7 Şubat 2013 Perşembe

15. Gün / Kale Dibi

Bugün sabahından akşamına yoğundu, bir yandan ustaları yapılan işleri kontrol ediyorum takip ediyorum ki nokta detay olarak olaya baktığımda e adım adım projeyi ezberleyememiş olmam normal olsa da orada örülen duvara bakarken bu bir eksiklik oluyor.

Bir yandan bugün için taşeronun mimarı ile sözleşmiştik, birlikte oturup projeyi çalışalım dedik. Taş uygulaması burada normalden biraz farklı, normalde taş uygulamaları seramik gibi düşünülür, birbirini takip eden derzler, tek boyut ya da düzenli bir döşeme çalışması vardır. Ancak bu projede böyle değil.

Bodrum da yapıların geleneksel özelliği beyaza boyalı olmalarıdır. Çok yüksek olmayan mustakil, beyaz ve teras çatılı evlerden oluşur Bodrum silüeti. Buna ek olarak kale gibi bir yapısı vardır. Bu bölgedeki modern tasarımlarda bu korunmuyor elbette ama çok abes durmaması amacıyla da bir benzerlik yakalanmaya çalışılıyor. Kireç boyanmayan yerler beyaz kompakt plakalarla kaplanıyor ya da (kale den ilham oldugunu düşündüğüm) taş kaplama yapılıyor.

Bizim projede de bu 2. bahsettiğim kalede ilham alındığını düşünüyorum. Projenin bir iki yerde tanıtımını okumuştum ve böyle bir ibareye rastlamadım ama, düşey derzlerin birbirini takip etmeyip yatayda etmesi ve tek tip değil de farklı tiplerde karışık bir görüntü elde edilmeye çalışılması yığma yapıların uygulamasını aklıma getirdi. Bir de uygulanan ada kısmın da bir kule yapılınca burası kale gibi yapılmaya çalışılıyor dedim kendimce:)

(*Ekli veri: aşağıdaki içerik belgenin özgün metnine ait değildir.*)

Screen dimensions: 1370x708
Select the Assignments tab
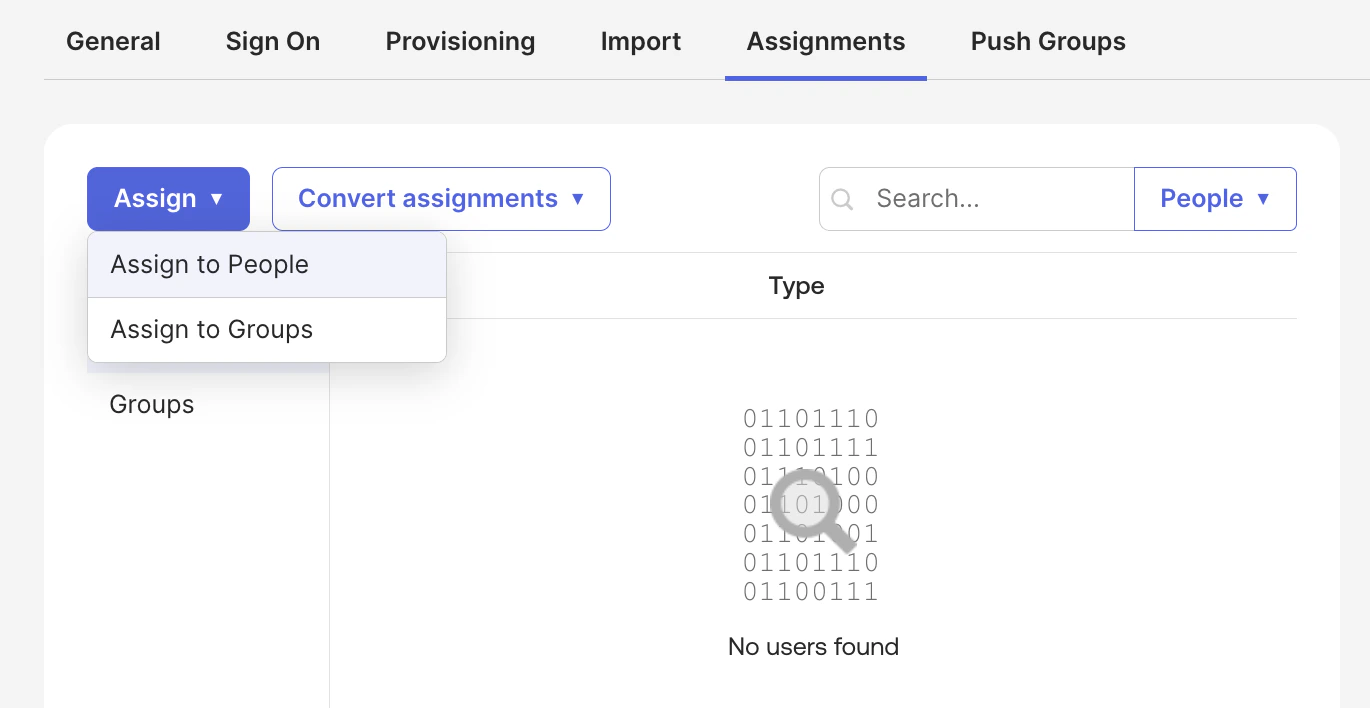coord(826,42)
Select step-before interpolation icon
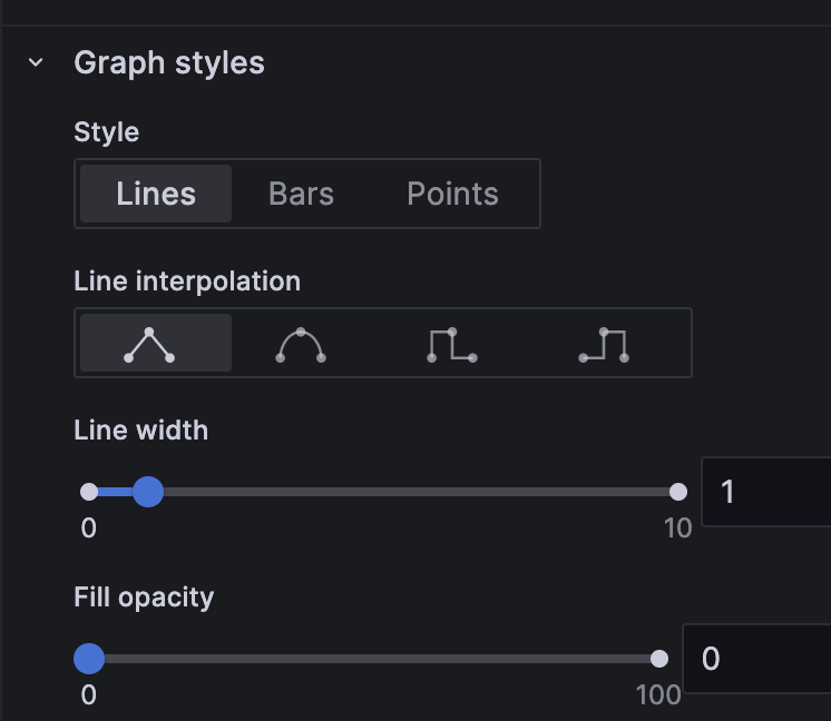The image size is (832, 722). (x=452, y=343)
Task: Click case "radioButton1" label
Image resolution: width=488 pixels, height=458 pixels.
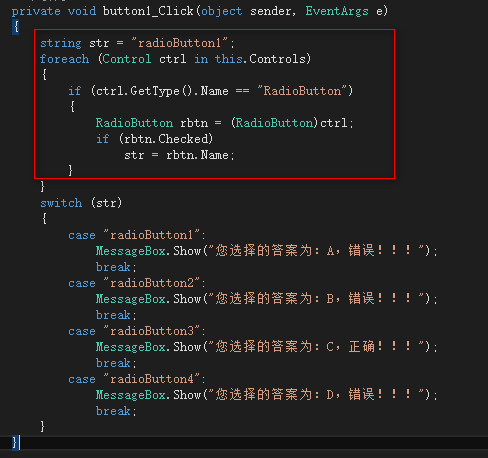Action: 137,235
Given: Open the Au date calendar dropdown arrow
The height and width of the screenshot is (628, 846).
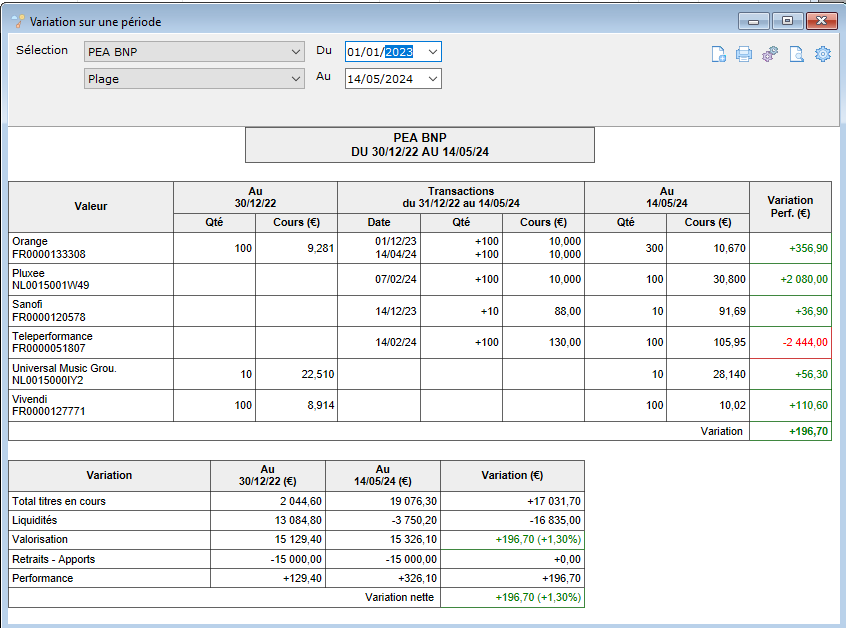Looking at the screenshot, I should pos(433,79).
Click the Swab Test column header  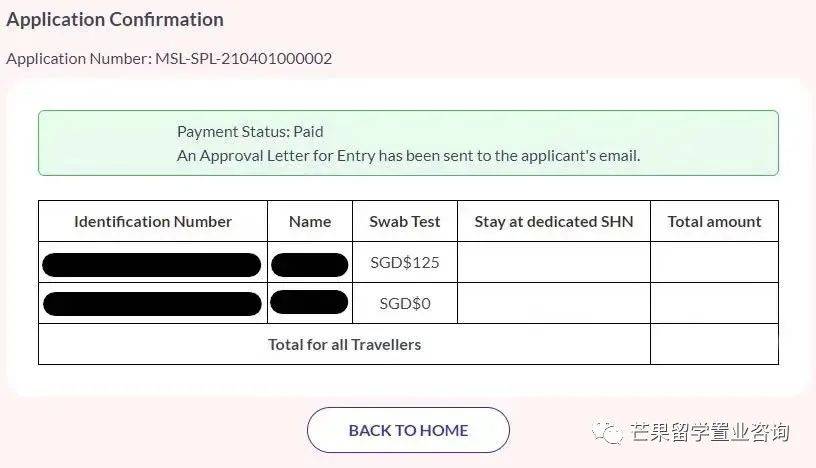tap(405, 221)
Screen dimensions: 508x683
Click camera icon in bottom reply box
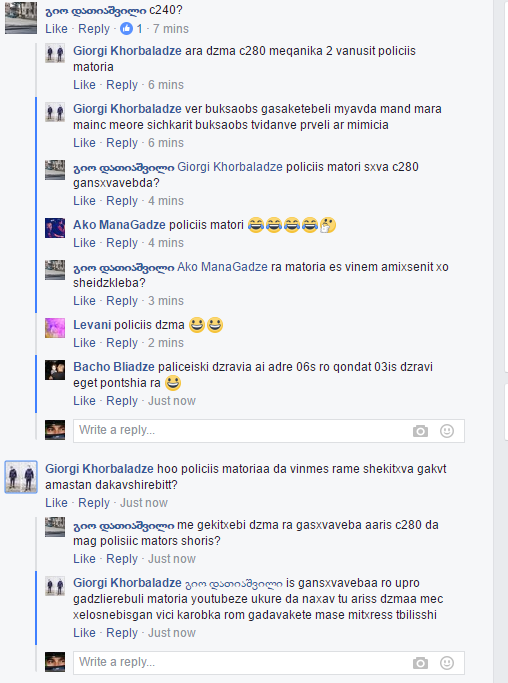(x=420, y=663)
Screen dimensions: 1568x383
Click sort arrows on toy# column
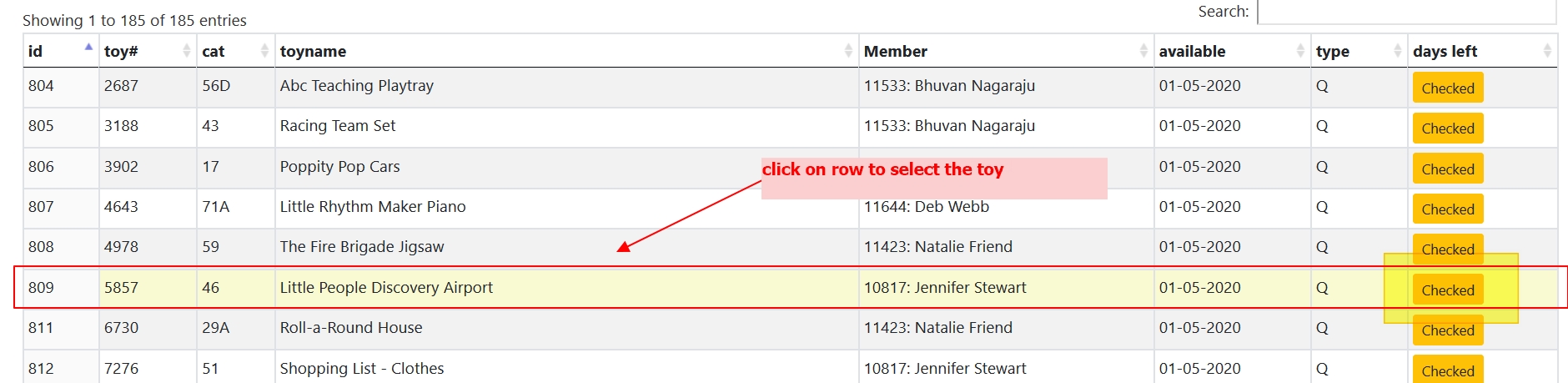tap(186, 52)
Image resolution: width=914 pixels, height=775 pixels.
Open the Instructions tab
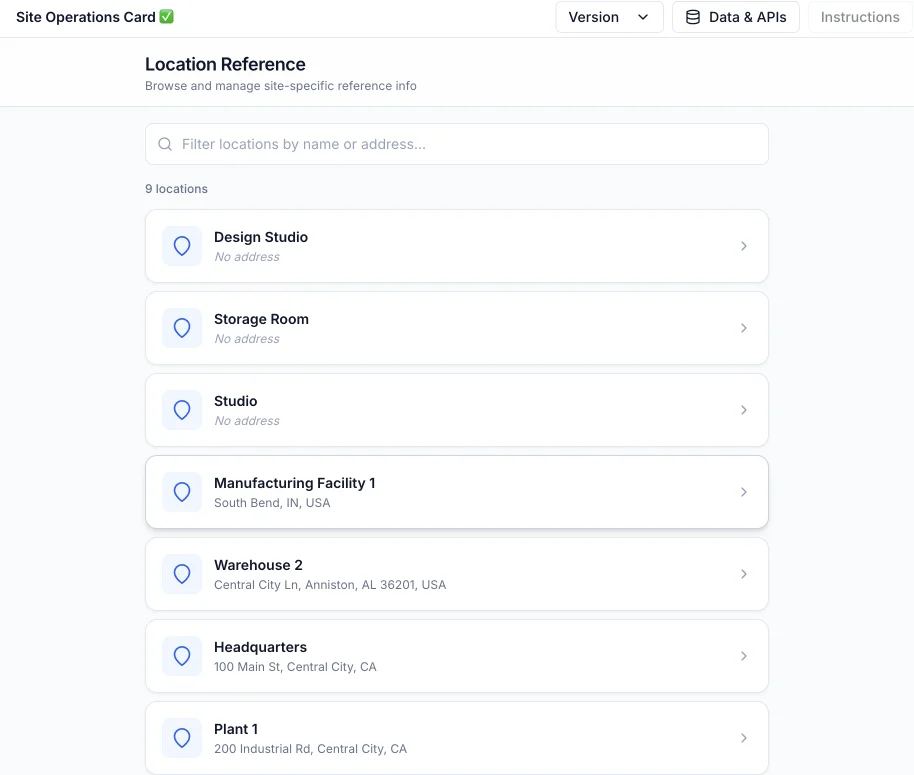(x=860, y=17)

Etki böyle olunca çalışma da biraz farklılaşıyor tabi ki, yatay derzler bütün bina boyunca birbirini takip edecek, ama farklı kotlarda bitip devam ediyorlar, kesik parça konmamasını istiyorlar derken kaplamanın tasarımı ciddi bir iş anlamına geliyor. Neyse ben bunu merkezdeyken taş ile yoğun bir çalışma yapmış ve mimarlık adı altında kazandığım göz ve algıda seçicilik ile çözdüm, bir de burda işi hızla bitirmek isteyenlere anlatmak kaldı ki.. off..

Önce uygulamayı yapacak firmanın mimarına anlattım, yok olmaz öyle dedi, tuttum elinden götürdüm, al bak dedim, uygulamanın dibine kadar girip aaaaaaaaaaaaaaaaaaaaa diyene kadar da vazgeçmedim:) ve başardım! Sonra bi de bunu hadi başlayıp bitirelim diyen şefime anlatmakla vakit geçirdim ki bu gece 9 a kadar kalmam anlamına geldi..

Neyse ısrarlarımla çözüldü mü sorun çözüldü.. Daha doğrusu sorun algılandı, yap geç değil otur çalış işi olduğunu gördük hep birlikte, e zaten çözüm için önce sorunu anlamak gerek ya!

Buarada hala teklifleri toplamaya çalışıyorum.. Baya sıkıldım bu durumdan.. Satın almacıların işini lütfen satınalmacılar yapsın!